And I can also present that from the opposite viewpoint, which is that if a patient has symptoms and you suspect MS, if the MRI -- done on a high-quality scanner, covering the whole nervous system -- is normal, I think that brings the diagnosis into doubt, quite strongly. Certainly ...

WILLIAM STUART, MD: If the MRI is normal.

ROHIT BAKSHI, MD: That's right.

WILLIAM STUART, MD: Right.
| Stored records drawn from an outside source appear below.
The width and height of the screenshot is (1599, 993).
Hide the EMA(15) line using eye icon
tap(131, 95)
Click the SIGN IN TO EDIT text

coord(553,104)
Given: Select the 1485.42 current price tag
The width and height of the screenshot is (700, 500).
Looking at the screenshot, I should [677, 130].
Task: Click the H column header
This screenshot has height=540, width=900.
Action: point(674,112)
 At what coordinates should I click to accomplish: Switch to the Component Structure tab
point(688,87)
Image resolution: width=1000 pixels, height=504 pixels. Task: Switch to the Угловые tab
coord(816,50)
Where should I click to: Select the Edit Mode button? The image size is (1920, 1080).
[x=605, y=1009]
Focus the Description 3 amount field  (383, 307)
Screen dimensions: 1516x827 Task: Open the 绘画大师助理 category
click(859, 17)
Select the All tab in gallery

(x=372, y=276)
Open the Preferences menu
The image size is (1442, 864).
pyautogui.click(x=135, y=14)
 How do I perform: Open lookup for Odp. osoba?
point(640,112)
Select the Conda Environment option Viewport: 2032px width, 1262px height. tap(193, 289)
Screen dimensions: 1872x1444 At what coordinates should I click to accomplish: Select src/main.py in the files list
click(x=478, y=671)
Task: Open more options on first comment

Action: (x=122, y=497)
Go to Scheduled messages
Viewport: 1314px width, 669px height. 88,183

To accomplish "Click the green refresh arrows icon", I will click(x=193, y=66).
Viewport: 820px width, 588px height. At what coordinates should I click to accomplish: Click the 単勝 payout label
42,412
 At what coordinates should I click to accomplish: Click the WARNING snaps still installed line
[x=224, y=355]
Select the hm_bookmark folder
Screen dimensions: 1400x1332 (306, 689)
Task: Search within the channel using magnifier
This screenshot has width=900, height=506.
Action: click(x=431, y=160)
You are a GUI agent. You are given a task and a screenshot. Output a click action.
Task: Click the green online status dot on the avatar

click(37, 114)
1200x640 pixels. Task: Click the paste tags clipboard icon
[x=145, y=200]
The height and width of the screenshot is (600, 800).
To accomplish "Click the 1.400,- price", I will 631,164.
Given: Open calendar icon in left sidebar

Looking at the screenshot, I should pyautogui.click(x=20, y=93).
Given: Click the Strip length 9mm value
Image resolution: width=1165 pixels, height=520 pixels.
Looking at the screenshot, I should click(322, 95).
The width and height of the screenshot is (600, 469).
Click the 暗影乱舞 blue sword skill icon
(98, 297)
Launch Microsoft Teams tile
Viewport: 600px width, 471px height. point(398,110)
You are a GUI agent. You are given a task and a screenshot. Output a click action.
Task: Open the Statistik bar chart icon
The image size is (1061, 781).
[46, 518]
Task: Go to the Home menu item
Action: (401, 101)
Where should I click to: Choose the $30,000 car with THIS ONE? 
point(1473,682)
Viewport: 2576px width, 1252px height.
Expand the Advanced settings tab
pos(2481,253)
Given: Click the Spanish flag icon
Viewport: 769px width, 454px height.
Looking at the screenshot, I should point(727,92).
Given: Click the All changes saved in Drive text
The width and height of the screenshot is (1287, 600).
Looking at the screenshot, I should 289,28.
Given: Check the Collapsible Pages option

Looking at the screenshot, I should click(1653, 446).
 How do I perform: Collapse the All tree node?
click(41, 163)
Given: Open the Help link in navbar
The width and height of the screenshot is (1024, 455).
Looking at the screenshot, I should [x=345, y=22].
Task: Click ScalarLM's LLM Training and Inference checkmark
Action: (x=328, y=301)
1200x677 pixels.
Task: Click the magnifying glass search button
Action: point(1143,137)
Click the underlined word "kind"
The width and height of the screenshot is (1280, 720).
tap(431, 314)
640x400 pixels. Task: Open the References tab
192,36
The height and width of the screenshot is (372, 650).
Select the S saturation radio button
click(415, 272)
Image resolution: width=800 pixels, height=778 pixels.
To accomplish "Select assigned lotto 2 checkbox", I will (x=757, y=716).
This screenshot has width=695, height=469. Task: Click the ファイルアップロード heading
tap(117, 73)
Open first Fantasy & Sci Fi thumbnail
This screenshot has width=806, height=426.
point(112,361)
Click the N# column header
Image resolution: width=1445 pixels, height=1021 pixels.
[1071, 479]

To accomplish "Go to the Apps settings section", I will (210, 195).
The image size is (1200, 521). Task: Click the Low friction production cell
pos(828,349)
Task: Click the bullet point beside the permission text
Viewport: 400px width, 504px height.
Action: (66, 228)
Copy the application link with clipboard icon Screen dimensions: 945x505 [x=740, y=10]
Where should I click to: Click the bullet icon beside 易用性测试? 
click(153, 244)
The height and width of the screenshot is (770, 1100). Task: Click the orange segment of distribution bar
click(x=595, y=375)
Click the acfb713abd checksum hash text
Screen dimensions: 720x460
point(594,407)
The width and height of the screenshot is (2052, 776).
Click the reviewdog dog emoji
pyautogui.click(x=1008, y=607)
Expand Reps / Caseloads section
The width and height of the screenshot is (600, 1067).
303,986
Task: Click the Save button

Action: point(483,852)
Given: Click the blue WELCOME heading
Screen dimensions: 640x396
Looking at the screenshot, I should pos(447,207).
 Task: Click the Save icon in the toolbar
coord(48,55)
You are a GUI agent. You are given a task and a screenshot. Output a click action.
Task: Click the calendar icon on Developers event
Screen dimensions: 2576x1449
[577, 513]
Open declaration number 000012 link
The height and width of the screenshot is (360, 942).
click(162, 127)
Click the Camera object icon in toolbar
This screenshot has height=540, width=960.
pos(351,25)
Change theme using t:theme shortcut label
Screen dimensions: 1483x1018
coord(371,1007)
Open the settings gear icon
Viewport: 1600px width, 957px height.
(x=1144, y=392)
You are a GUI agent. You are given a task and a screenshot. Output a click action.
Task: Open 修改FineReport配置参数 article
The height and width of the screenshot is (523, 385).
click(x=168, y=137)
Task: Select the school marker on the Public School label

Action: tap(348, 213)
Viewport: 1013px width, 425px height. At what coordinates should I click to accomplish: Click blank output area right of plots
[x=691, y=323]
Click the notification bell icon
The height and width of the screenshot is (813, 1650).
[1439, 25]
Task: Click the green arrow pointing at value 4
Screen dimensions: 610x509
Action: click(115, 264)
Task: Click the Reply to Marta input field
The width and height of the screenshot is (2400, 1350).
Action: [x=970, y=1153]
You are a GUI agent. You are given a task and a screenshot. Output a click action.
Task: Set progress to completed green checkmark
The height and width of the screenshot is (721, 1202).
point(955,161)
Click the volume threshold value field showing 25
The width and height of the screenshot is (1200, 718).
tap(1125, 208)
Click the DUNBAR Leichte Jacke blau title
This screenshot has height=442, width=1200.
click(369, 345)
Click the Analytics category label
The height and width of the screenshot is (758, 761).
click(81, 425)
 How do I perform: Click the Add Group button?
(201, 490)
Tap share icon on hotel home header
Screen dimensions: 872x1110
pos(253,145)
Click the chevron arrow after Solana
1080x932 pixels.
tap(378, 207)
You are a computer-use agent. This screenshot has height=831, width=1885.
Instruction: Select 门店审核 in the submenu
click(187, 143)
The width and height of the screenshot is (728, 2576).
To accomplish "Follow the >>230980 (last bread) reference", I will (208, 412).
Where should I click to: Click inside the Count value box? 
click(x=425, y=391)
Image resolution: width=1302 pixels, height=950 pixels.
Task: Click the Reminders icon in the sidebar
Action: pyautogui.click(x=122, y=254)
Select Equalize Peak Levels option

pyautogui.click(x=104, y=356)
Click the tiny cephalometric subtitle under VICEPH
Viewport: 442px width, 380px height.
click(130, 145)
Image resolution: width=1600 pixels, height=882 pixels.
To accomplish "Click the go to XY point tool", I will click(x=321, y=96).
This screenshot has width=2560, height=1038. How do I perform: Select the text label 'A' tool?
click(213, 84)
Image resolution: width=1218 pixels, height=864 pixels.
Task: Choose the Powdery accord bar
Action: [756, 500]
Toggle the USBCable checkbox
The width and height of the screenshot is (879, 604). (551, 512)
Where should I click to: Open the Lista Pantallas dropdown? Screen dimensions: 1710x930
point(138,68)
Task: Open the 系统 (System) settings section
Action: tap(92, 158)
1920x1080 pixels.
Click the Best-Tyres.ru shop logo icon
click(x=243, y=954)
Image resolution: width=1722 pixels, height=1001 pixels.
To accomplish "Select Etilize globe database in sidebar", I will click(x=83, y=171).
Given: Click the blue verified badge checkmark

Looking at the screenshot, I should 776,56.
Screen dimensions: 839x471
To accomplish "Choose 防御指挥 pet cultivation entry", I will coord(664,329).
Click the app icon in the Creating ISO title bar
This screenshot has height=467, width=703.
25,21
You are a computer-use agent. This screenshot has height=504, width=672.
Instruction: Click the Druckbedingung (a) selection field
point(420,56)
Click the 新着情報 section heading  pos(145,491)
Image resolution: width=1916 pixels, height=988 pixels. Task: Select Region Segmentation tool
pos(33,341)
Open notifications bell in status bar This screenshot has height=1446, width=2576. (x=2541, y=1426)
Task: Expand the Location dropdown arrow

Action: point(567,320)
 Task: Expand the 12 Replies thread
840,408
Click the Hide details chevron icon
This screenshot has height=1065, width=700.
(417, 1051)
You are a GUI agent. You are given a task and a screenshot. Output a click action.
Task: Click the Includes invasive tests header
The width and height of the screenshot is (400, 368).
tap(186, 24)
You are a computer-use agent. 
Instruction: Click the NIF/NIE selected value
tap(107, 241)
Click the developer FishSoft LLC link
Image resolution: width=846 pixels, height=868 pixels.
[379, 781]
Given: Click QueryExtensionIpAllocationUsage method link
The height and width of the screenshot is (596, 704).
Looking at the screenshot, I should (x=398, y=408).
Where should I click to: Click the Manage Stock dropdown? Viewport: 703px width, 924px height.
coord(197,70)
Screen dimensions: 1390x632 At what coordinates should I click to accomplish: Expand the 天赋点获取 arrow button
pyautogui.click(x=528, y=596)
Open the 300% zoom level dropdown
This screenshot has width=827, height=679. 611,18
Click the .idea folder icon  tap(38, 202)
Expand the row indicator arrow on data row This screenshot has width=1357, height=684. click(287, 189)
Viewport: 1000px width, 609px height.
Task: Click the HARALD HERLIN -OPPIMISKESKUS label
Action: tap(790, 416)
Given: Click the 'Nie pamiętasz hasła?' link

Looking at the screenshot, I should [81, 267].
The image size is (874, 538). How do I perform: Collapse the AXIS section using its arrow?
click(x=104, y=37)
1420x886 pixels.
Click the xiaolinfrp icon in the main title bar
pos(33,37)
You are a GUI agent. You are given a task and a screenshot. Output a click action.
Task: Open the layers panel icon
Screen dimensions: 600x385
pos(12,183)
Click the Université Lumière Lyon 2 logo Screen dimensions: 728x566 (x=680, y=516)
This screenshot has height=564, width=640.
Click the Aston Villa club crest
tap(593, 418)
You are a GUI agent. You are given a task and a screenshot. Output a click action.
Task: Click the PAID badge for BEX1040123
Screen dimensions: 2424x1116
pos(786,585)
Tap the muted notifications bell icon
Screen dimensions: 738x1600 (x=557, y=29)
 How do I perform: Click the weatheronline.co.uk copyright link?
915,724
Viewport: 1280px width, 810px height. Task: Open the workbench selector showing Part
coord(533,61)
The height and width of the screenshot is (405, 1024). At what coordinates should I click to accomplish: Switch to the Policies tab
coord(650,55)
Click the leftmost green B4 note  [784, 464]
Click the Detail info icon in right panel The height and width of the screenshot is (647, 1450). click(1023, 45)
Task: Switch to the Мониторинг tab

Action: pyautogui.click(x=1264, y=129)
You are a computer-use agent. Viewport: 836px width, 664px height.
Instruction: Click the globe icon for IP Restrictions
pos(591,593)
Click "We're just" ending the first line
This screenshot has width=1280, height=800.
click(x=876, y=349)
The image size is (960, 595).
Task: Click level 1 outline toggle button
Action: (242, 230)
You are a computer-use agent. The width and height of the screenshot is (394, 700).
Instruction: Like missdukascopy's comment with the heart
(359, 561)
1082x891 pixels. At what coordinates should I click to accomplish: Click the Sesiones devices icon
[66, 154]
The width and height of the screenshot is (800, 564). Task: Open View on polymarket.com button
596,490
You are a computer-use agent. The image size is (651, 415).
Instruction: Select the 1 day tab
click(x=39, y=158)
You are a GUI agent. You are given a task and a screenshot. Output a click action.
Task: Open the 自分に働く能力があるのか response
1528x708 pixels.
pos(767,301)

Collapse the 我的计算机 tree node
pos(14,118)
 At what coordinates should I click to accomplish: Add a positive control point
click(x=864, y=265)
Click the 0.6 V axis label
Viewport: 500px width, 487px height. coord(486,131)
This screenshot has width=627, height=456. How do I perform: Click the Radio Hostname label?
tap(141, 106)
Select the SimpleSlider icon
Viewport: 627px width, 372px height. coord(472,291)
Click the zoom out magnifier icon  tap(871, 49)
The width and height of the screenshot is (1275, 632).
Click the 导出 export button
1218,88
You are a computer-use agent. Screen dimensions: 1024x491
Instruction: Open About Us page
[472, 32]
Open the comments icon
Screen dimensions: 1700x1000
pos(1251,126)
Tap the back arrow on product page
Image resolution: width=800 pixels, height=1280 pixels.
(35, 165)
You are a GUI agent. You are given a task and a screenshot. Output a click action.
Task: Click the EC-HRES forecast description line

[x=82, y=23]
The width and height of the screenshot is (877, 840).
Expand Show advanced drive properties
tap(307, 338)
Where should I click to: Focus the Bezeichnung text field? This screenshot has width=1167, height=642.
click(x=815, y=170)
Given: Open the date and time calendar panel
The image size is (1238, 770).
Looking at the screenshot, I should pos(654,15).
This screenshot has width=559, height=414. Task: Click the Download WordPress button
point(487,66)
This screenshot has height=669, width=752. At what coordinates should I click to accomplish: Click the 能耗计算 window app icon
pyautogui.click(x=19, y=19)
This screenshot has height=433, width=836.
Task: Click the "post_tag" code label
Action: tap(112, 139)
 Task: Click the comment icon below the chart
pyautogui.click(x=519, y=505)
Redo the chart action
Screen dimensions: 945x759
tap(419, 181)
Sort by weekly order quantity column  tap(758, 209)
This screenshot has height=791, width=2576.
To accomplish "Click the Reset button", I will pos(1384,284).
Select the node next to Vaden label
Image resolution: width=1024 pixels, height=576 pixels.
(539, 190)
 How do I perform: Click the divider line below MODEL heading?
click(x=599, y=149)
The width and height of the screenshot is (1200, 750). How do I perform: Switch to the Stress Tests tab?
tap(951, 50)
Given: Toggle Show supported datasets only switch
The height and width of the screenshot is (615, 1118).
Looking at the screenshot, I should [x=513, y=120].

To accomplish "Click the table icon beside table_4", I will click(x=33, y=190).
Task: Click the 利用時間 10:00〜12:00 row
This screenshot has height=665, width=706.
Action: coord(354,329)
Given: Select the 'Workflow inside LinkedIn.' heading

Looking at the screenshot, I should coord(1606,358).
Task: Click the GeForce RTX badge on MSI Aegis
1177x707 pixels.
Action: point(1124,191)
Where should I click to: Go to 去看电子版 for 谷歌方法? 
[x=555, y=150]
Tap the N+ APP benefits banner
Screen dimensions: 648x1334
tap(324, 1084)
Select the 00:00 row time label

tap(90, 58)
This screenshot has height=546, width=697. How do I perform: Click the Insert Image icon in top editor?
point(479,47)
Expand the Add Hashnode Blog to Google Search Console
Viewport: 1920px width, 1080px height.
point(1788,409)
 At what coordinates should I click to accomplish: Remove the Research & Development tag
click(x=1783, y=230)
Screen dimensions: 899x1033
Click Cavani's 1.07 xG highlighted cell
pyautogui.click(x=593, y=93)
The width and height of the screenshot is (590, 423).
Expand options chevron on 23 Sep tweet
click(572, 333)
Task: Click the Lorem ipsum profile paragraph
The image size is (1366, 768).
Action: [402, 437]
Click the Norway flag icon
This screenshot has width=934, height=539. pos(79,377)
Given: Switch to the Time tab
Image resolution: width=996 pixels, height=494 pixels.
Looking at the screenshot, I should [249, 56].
So you --

ROHIT BAKSHI, MD: So MRI by itself still has to be correlated clinically.

WILLIAM STUART, MD: So you would be of a mind that there are probably no patients who have MS that have negative MRI.

ROHIT BAKSHI, MD: I would just add one word to that sentence: There are no patients that I've ever heard of or that have been written up or that I've seen who have normal, repeated MRI.

WILLIAM STUART, MD: Uh-huh.

ROHIT BAKSHI, MD: So that means if the patient still has symptoms, you bring the patient back a year later, the MRI is still normal, then you can rest fairly comfortably that you're probably not dealing with MS. Now there can be a lag; there are a few cases I've seen where the MRI may lag a few months behind the clinical symptoms. So that's why I like to at least repeat it one other time.

WILLIAM STUART, MD: Can we -- at the outset, in a clinical isolated syndrome that has a positive MRI, can we draw any conclusions relative to disease risk -- disease-progression risk and decide treatment protocols on that basis?

ROHIT BAKSHI, MD: Yes, I think we can. And this has been one of the major dilemmas that we face in managing patients. Which is: after the first attack, how do we decide what the patient's risk for having a second attack or for developing disease progression versus a patient who is going to do well in long-term followup and have a benign course. That has always been a dilemma and now in the last five years or so, there is mounting MRI data that tells us that from the very beginning, during the time of the first attack, the MRI lesion load, first of all, on T2 or flare images and secondly the enhancing lesion load, both of these are factors that very reliably correlate with two-year, five-year and eight-year rates of conversion to MS. So that's the long answer to your question.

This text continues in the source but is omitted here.